Assignment:
Write out again the entries from the first line to the line that includes "[Toggle icon] (1263, 62)", keeping both of those lines.

Records for this task:

::::::::

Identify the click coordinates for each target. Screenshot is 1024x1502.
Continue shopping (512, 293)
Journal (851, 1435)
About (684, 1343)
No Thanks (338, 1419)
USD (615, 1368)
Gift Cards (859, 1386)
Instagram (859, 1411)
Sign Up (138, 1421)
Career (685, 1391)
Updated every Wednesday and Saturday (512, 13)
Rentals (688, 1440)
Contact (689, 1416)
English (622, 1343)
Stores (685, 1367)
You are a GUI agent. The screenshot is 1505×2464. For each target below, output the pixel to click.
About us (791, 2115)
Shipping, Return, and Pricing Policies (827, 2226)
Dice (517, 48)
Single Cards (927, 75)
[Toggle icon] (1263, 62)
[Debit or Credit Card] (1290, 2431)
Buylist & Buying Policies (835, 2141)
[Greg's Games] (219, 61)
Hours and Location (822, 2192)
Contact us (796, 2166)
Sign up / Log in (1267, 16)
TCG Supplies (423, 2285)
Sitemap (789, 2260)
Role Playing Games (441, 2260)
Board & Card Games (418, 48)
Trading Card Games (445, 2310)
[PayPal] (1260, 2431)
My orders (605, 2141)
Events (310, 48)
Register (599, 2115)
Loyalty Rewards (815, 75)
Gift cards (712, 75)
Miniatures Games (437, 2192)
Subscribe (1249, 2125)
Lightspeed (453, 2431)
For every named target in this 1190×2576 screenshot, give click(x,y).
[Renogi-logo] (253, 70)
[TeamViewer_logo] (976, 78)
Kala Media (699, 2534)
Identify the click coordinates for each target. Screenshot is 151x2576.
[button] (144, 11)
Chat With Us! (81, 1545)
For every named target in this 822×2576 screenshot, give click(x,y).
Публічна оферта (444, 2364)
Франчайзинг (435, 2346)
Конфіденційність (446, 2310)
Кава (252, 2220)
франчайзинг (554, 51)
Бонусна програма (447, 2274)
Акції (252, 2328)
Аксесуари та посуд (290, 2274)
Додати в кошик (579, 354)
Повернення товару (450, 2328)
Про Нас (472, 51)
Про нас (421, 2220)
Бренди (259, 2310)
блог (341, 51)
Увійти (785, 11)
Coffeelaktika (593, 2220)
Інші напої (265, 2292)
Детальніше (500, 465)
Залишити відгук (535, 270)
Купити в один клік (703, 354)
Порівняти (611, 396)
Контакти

::::::::

Solved problem:
Identify the click coordinates for each target. Screenshot is 1024x1502.
Continue shopping (512, 293)
Journal (851, 1435)
About (684, 1343)
No Thanks (338, 1419)
USD (615, 1368)
Gift Cards (859, 1386)
Instagram (859, 1411)
Sign Up (138, 1421)
Career (685, 1391)
Updated every Wednesday and Saturday (512, 13)
Rentals (688, 1440)
Contact (689, 1416)
English (622, 1343)
Stores (685, 1367)
You are a GUI agent. The screenshot is 1505×2464. For each target below, output the pixel to click.
About us (791, 2115)
Shipping, Return, and Pricing Policies (827, 2226)
Dice (517, 48)
Single Cards (927, 75)
[Toggle icon] (1263, 62)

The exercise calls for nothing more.